What if we reimagined sites of national liberation struggles as theaters of innovation? And, not just by political leaders and guerrilla commanders, but guerrillas and the people? What if we rethought the “guerrilla rear bases” and “the front” as open laboratories? With what implications for science, technology, and innovation discourse and practice, among other things?

Bio

Clapperton Chakanetsa Mavhunga is an associate professor of science, technology, and society at Massachusetts Institute of Technology and a visiting professor at the University of the Witwatersrand, South Africa. He is interested in one question: What do science, technology, and innovation mean from Africa. He has published many articles and book chapters, including “Vermin Beings.” Prof. Mavhunga is the author of Transient Workspaces: Technologies of Everyday Innovation in Zimbabwe (MIT Press, 2014), and has just finished his second book, tentatively entitled What Does Science Mean from Africa? A View from Dzimbahwe and an edited volume entitled What Do Science, Technology, and Innovation Mean from Africa?

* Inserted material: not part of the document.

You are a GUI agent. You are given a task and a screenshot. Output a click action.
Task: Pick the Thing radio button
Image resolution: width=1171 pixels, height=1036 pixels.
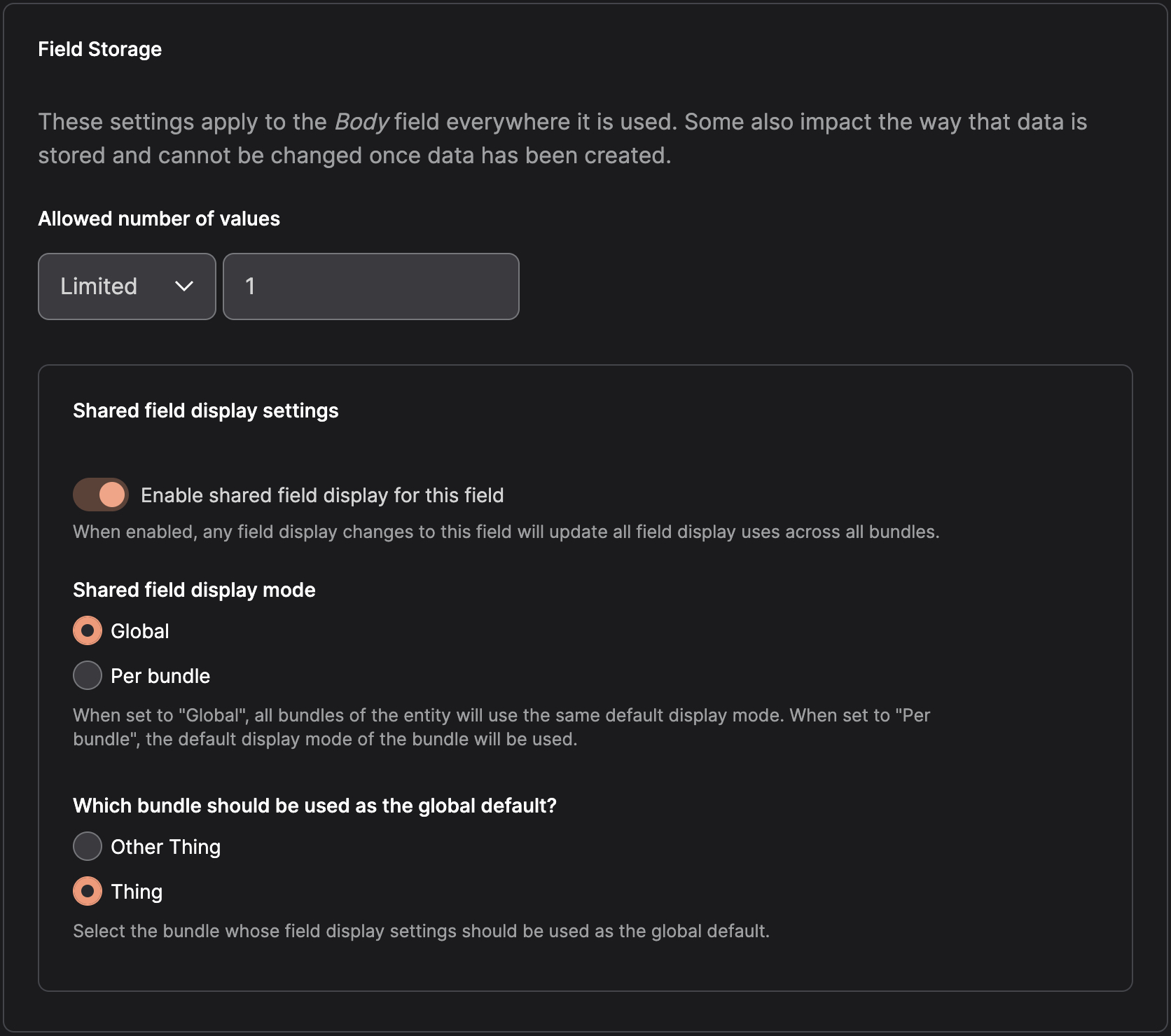point(88,891)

At MIT he teaches courses such as Africa for Engineers; Technology and Innovation in Africa; Technology in History; and Energy, Environment, and Society. The paper he will present is part of a new project on Chimurenga as Innovation, now at write up stage. The project is proceeding alongside another African Chemistry, focusing primarily on poison- and medicine-making as scientific and technological pursuits prior to and despite the colonial moment.